Expert has been active in photoacoustic spectroscopy (PAS) since before 1980 for the study of opaque and light-scattering materials. His initial interest was in the UV-visible-near IR spectral regions, but, since 1983, his work has been almost exclusively in the infrared (IR) region. Step-scan FT-IR has been very important to this research, because it allows the phase of the photoacoustic signal to be easily obtained. He has published extensively in the area of FT-IR PAS, particularly for spectral depth profiling of polymers and other dielectric materials. He has also developed in the area of FT-IR photothermal laser beam deflection (or mirage effect) spectroscopy to study surfaces in situ.


Expert has used Raman spectroscopy as a complimentary technique to infrared measurements.
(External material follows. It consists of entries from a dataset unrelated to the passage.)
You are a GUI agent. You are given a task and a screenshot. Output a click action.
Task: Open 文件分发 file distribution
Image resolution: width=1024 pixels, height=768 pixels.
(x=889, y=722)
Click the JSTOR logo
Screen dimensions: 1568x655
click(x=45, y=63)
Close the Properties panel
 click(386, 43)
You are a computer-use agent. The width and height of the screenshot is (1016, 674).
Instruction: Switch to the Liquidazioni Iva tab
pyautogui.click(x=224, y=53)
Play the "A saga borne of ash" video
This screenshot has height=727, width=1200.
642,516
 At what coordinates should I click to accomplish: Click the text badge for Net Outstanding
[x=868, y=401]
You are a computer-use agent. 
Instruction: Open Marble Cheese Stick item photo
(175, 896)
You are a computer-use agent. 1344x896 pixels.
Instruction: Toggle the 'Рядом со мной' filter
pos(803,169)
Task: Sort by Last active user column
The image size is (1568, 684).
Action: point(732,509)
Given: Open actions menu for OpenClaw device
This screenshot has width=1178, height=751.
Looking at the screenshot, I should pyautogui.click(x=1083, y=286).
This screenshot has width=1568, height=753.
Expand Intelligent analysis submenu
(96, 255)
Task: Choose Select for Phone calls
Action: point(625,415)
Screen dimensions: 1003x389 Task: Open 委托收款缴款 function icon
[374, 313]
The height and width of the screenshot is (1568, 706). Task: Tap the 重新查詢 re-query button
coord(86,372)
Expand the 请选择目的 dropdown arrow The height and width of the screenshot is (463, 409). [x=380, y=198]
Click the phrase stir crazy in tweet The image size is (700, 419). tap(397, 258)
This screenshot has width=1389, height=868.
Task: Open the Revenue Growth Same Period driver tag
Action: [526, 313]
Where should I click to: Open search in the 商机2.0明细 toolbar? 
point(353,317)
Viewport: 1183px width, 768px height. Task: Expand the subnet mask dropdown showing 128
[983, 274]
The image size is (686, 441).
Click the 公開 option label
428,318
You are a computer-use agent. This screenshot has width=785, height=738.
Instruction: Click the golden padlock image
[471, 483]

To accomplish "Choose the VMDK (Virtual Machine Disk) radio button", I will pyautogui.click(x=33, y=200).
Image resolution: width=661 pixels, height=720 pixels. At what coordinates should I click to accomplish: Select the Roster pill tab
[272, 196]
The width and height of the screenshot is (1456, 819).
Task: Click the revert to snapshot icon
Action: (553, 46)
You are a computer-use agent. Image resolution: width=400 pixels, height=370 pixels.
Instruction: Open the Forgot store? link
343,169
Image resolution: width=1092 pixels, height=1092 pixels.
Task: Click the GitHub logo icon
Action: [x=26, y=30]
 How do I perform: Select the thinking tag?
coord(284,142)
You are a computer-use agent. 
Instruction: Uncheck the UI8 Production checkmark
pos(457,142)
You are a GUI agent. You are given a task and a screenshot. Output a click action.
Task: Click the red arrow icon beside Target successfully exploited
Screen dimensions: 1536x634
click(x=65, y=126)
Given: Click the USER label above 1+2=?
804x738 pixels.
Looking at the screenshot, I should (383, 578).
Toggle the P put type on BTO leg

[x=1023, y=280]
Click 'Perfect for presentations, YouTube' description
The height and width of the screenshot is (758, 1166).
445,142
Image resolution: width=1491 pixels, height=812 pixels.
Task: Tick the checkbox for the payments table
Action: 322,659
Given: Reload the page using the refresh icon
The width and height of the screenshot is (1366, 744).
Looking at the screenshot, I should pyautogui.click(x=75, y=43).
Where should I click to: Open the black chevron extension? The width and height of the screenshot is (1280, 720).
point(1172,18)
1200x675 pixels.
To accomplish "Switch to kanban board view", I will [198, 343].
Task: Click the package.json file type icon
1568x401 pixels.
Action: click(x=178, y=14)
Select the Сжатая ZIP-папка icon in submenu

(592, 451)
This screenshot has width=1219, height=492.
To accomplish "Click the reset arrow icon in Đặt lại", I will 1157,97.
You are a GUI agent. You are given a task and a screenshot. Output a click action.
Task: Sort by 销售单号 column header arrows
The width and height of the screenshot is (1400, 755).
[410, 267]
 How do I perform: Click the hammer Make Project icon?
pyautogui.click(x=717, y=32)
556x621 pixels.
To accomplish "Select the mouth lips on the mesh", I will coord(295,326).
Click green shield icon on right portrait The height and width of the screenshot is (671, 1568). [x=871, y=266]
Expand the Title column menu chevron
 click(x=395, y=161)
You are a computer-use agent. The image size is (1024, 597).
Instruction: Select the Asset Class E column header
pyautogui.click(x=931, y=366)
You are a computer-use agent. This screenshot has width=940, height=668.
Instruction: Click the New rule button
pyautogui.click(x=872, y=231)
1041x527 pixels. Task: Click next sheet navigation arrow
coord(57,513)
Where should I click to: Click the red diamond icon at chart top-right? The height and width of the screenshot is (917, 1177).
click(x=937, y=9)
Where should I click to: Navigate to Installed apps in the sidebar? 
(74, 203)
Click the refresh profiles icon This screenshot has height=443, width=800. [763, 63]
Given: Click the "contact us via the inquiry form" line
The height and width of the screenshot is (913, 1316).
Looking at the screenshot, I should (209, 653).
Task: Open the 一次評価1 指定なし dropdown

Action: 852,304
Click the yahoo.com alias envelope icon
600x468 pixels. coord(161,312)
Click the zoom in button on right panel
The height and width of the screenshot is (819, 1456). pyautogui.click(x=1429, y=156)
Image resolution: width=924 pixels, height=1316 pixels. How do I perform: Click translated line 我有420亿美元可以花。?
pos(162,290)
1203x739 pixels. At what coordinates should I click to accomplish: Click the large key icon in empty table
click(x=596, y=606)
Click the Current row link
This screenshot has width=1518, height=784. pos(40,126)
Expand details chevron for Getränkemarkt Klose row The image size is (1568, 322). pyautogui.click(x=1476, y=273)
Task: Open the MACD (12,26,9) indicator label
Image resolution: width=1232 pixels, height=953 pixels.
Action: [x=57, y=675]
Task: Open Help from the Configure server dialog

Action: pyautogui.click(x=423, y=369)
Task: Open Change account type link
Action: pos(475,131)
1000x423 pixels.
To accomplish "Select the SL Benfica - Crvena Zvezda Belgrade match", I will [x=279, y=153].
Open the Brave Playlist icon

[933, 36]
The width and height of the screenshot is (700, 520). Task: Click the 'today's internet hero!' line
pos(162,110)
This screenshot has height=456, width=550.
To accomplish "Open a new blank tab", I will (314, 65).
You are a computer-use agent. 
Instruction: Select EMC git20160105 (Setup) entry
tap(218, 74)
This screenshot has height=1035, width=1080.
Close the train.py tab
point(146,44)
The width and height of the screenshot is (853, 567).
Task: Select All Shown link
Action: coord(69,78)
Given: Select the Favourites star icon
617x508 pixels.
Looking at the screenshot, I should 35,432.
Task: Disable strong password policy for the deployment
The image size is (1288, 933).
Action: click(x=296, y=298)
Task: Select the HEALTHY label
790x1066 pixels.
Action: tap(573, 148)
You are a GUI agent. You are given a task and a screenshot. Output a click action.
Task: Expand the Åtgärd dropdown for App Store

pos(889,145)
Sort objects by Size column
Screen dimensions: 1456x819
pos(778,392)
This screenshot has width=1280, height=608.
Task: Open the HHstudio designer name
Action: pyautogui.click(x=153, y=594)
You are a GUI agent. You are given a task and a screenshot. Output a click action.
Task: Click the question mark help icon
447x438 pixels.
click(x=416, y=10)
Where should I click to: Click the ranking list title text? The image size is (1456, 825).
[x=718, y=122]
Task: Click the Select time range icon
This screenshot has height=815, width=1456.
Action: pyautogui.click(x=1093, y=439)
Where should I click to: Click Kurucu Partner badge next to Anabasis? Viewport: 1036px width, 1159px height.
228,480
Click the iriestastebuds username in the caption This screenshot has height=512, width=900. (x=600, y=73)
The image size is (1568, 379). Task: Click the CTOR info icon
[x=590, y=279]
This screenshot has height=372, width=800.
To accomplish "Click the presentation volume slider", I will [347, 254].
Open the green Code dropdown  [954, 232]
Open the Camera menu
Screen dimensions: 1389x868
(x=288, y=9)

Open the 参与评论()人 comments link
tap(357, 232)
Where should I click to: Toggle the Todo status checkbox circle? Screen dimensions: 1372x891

Almost all of Expert's research during his 33-year career has involved molecular optical spectroscopy, earlier in the UV-visible-near IR spectral regions, and more recently in the mid IR. He also has considerable experience in electron spin resonance (esr) spectroscopy, and has some experience in nuclear magnetic resonance (nmr) spectroscopy. He is conversant with other methods of spectroscopy and their comparative strengths, weaknesses, and instrumentation.


Expert has worked extensively in the area of polarized light spectroscopy for over 30 years. This work has included cryogenic linear dichroism and circular dichroism (absorption) spectroscopy of single crystals of transition metal complexes, as well as circular dichroism spectroscopy of solutions of transition metal complexes, solution circularly polarized luminescence of lanthanide complexes of chiral macrocycles, and specular reflectance linear dichroism of single crystals.


Time-resolved (time-domain or impulse-response) spectroscopy (TRS) is closely related to phase-resolved (frequency-domain or modulation-demodulation) spectroscopy (PRS). In TRS, the sample is perturbed by a sudden impulse, and the response (change in the spectrum) is monitored as an explicit function in time. In PRS, the perturbation is modulated (usually sinusoidally), and the response is demodulated with a lock-in amplifier or digital signal processor. The time dependence is obtained from the phase-lag of the response with respect to perturbation. Expert uses step-scan FT-IR TRS in his work to investigate the photophysics of heme proteins and organometallic complexes, as well as for a complement to PRS studies of liquid crystal dynamics.

Expert's work in photothermal spectroscopy has been in the area of laser beam deflection at solid surfaces (the "mirage effect"). In the mirage effect, light absorbed by a solid generates a thermal gradient in the surrounding medium at the surface which is probed by a laser beam. Deflection of the probe beam as a function of wavelength yields the spectrum. This is an adjunct to photoacoustic spectroscopy (PAS), and is more useful on smooth impervious surfaces, whereas PAS is more adapted to porous materials.